Please add to security-misc/debian/control at master · Kicksecure/security-misc · GitHub - readme is generated from that (sometimes, on script manual run).
The text really helped. Well written. Applied a syntax fix on top.
There is no ‘on’ option for amd_iommu. Is there some way to check if these settings are valid/recognized without testing them? Maybe someone familiar with the kernel on Debian bug tracker?
Weird. The Arch Wiki and a few other places say to use amd_iommu=on
. Maybe the kernel docs are wrong?
Well I’m not going to argue with Arch documentation
The System.map files should be removed. By default, /boot/System.map-* contains kernel symbols which could be useful to an attacker. Setting kernel.kptr_restrict=2
hides these from /proc/kallsyms but an attacker can just look at the System.map files to get the symbols anyway.
These could possibly be purged during the build or at boot with a systemd service.
Tails also removes these.
System.map files are only used for debugging or malware.
It may be useful to disable the SysRq key too. It allows anyone to use certain commands that the kernel will do regardless of what it’s currently doing. It can be disabled with sysctl using kernel.sysrq=0
. I am not too sure about this one though.
See QA/Sysrq - Fedora Project Wiki. It doesn’t look too good.
Sounds all great!
Could you please add a script to:
https://github.com/Whonix/security-misc/tree/master/usr/lib/security-misc
The deletion logic should be in the script not in a systemd unit file directly. Reason:
- can call that script from a systemd unit file, as well as
- can call that script from https://github.com/Whonix/whonix-initializer/blob/master/usr/lib/anon-dist/chroot-scripts-post.d/80_cleanup#L416 so it can be done inside chroot too (decreases image size a bit)
- I might add “
source /usr/lib/helper-scripts/pre.bsh
” (if existing) so this can even be controlled by settings drop-in files.
comment added here:
Remove System.map and restrict the SysRq key. by madaidan · Pull Request #13 · Kicksecure/security-misc · GitHub
Back to hidepid
.
I would not hold my breath for [feature request] /etc/fstab.d · Issue #790 · util-linux/util-linux · GitHub to materialize. The ticket was not even reopened yet.
Let’s not touch /etc/fstab
for stability reasons.
In /etc/fstab.d · Issue #12506 · systemd/systemd · GitHub poettering wrote [sniped by me]:
if I were you I’d just write a generator that looks at /etc/fstab and creates drop-ins for the .mount units systemd-fstab-generator generates that override the Option= line. i.e. let systemd-fstab-generator do its thing as it currently does (meaning: translating fstab into native systemd .mount unit files), but then have your own generator that tweak some of these mount units with additional generated drop-ins as you need.

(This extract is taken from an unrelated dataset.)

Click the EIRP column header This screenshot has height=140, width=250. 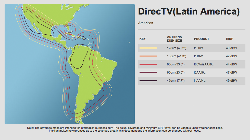[230, 39]
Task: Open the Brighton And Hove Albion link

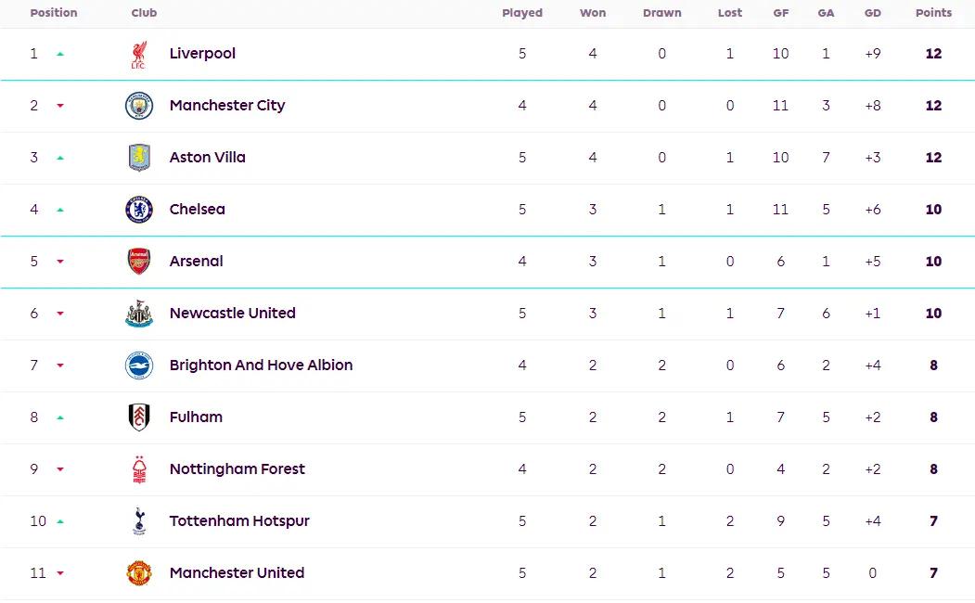Action: coord(261,365)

Can you make head or tail of it?
We don’t have to make it as complicated as having our own generator. Hardcoding the few option we need in drop-in config files would suffice.
Btw there are files in /run/systemd/generator/
which are # Automatically generated by systemd-fstab-generator
if that helps.
Alternatively we had:
theory #1:
theory #2:
theory #3:
Could you work on this please?
It sounds very complicated and hard to do.
Those seem to be systemd .mount files. I think systemd generates .mount files out of /etc/fstab and uses them to mount the filesystems.
I can try. The past attempts didn’t work though.
Mounting /proc with .mount files doesn’t seem possible.
host systemd[1]: proc.mount: Cannot create mount unit for API file system /proc. Refusing.
Theory #1 seems to be the best solution right now. I’ll test it now.
Theory #1 works great! Create a systemd service with:
[Unit]
Description=Mounts /proc with hidepid=2
Requires=local-fs.target
After=local-fs.target
[Service]
Type=oneshot
ExecStart=/bin/mount -o remount,nosuid,nodev,noexec,hidepid=2 /proc
[Install]
WantedBy=multi-user.target
I can add systemd sandboxing if needed (likely not).